§ **Text shown**
* * *

AI is rapidly becoming part of everyday life, and baseball is no exception. In 2024, the Korea Baseball Organization (KBO) fully implemented the Automated Ball-Strike System (ABS), a technology that uses AI and pitch-tracking systems to determine balls and strikes, rather than relying solely on human umpires. Under the current system, the home plate umpire simply announces the result determined by ABS, only intervening manually if the technology fails for technical reasons.


Umpires and a technician discuss an ABS technical issue during a KBO game. Source: News1.
Umpires and a technician discuss an ABS technical issue during a KBO game. Source: News1.

The impact was immediate. Arguments between players and umpires noticeably decreased, and many Korean fans welcomed the change. However, Major League Baseball (MLB), the league that originated in the country, has taken a much more cautious approach. Instead of fully replacing human strike-zone calls, MLB introduced a limited challenge-based ABS system in 2026, allowing players to request reviews during games.


This raises an interesting question: why do two countries that play the same sport respond so differently to the same technology? Having lived in both Korea and the United States, I believe the answer may lie in broader cultural differences regarding fairness, consistency, and human judgment.


KBO’s success after introducing ABS is difficult to ignore. In 2023, the league recorded approximately 8.1 million total spectators. After the full introduction of ABS in 2024, attendance jumped to nearly 10.9 million. By 2025, KBO surpassed 12 million total spectators for the first time in league history, setting a new all-time attendance record.


KBO attendance reached record highs following the full introduction of ABS in 2024.
KBO attendance reached record highs following the full introduction of ABS in 2024.

* * *

Records for locating described items
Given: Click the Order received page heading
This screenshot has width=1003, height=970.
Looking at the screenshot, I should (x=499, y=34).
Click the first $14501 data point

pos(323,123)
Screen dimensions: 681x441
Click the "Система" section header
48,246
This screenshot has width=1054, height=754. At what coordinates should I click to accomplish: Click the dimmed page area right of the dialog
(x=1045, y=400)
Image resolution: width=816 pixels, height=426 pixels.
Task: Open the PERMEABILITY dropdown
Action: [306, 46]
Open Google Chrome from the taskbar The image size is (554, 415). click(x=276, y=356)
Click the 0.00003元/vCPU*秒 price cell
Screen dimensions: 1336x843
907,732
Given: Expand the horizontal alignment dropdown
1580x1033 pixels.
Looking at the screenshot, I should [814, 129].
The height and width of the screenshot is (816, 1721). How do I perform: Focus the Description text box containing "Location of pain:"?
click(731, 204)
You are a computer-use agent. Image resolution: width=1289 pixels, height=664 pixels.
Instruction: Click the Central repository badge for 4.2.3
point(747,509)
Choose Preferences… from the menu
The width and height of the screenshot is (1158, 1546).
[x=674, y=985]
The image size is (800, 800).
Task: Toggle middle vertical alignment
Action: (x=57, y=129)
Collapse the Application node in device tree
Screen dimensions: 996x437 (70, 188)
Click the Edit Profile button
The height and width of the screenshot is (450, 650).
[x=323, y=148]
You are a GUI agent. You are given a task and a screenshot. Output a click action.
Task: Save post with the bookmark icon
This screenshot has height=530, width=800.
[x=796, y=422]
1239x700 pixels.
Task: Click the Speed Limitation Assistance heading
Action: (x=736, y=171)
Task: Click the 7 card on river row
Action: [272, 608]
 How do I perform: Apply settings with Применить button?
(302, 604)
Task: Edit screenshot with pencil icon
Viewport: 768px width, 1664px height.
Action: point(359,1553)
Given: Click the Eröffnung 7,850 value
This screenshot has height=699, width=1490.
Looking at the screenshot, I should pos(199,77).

* * *

§ **Objective**
Answer these from the text about the Automated Ball-Strike System in baseball, one line each:
1. Under the current KBO system, when does the home plate umpire intervene manually?
2. In what year did MLB introduce its challenge-based ABS system?
3. About how many total spectators did the KBO record in 2023?

§ **Solution to this problem**
1. Only if the technology fails for technical reasons.
2. 2026.
3. Approximately 8.1 million.